Piotr Kraśko wraca do telewizji. Stacja TVN podjęła decyzję
Piotr Kraśko powrócił na antenę TVN po zwolnieniu lekarskim i wcześniejszym skandalu dotyczącym jego fiskalnej przeszłości. W relacji ze Stanów Zjednoczonych opowiadał o wyborach do tamtejszego Kongresu. Dziennikarz wrócił już do kraju i, jak wynika z nieoficjalnych informacji, jest przymierzany do roli gospodarza "Faktów po faktach" w TVN24. Ma to być początek "miękkiego" przywracania go do głównego wydania serwisu informacyjnego, jednak wszystko zależy od reakcji widzów.
Piotr Kraśko po cichu wróci do "Faktów"?
Piotr Kraśko niespodziewanie zniknął z anteny "Faktów" po kontrowersjach, jakie wzbudziło to, że przez kilka lat nie rozliczał się z urzędem skarbowym. Na domiar złego prowadził samochód bez uprawnień, jednak teraz wszystkie finansowe zaległości zostały już zapłacone.
W związku z tym żurnalista liczył na to, że uda mu się znów nawiązać współpracę z byłym pracodawcą. Jego życzenia się ziściły, jednak póki co nie został przywrócony na zajmowane wcześniej stanowisko. Najpierw oddelegowano go do USA. Wyjazd miał być dla niego testem, który — jak się okazuje — zdał śpiewająco.
- Oni go wypuścili po to, żeby zobaczyć, jaka będzie reakcja. Od tego, jaka będzie reakcja zewnętrzna i wewnętrzna — co jest bardzo istotne — będzie zależała przyszłość Kraśki. Gdybym miał obstawiać, to podejrzewam, że „na miękko” będzie wracał do „Faktów”. Myślę, że zacznie się od rozmów z politykami, które będą wypuszczane w TVN24, potem będzie prowadził „Fakty po Faktach”, a jeśli odbiór będzie pozytywny, to wróci także do „Faktów”. Decyzja zostanie podjęta jak szefostwo zorientuje się jaki jest nastrój. Tak u nas się mówi – wyjaśniał na łamach portalu Wirtualne Media anonimowy pracownik TVN24.

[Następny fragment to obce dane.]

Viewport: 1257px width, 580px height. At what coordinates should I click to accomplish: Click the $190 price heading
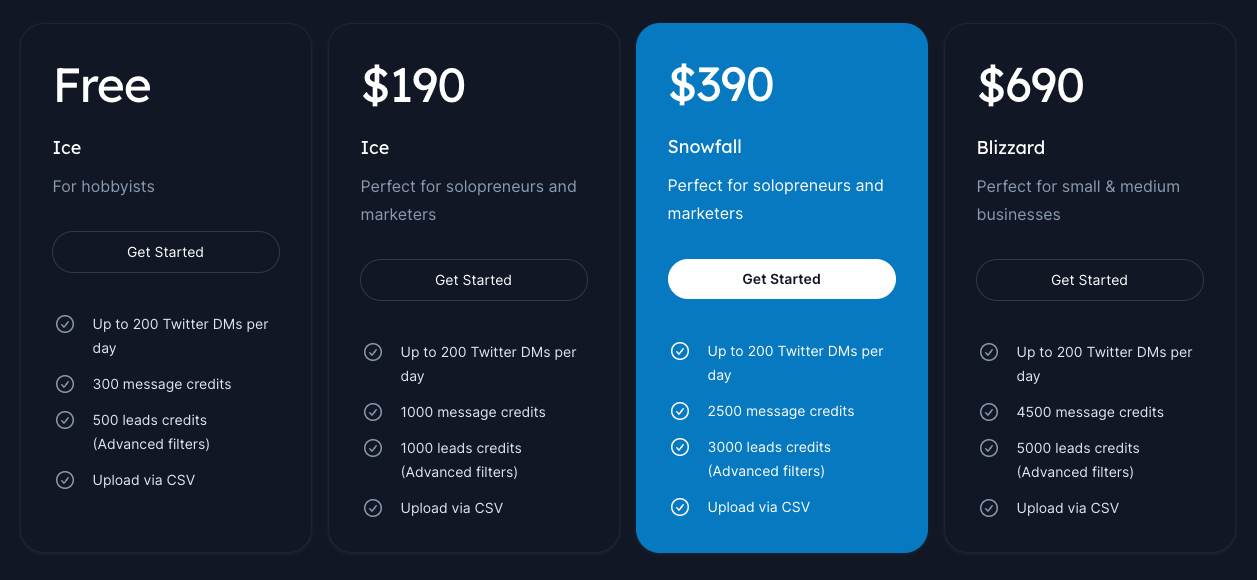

Piotr Kraśko ma poprowadzić "Fakty po faktach"
Piotr Kraśko z sukcesem ponownie zadebiutował na antenie TVN, a po powrocie do Polski przeprowadził rozmowę z Markiem Brzezińskim, ambasadorem Stanów Zjednoczonych nad Wisłą. Jak donosi portal, w kuluarach mówiło się o wysłaniu Kraśki na Ukrainę, jednak zrezygnowano z tego pomysłu.
Źródło podało jeszcze, że wstępna zgoda na stały powrót dziennikarza na antenę już jest, jednak obrano strategię etapów. Oznacza, że prezenter będzie stopniowo częściej pokazywany na wizji.Następnym krokiem ma być praca w "Faktach po faktach", chociaż program ten zazwyczaj jest prowadzony przez gospodarzy sztandarowego dziennika TVN, czyli np. Anitę Werner, Grzegorza Kajdanowicza, czy Dianę Rudnik. Wyjątkiem jest Katarzyna Kolenda-Zaleska, a teraz ma nim zostać także skompromitowany Kraśko, który powoli odkupuje swoje winy.
- W kuluarach kolegiów newsowych mówi się, że Kraśko będzie teraz przeprowadzał wywiady z ważnymi postaciami życia publicznego. Potem zacznie ponownie prowadzić „Fakty po Faktach”. Data nie jest jeszcze jednak znana. Na razie nic nie wiadomo o jego powrocie na główną antenę TVN – czytamy w Wirtualnych Mediach.
Jak sądzicie, czy Piotrowi Kraśce uda się dopiąć swego i powrócić, nawet po cichu i metodycznie, za stery "najczystszego stołu w Polsce", czyli do głównego wydania "Faktów"?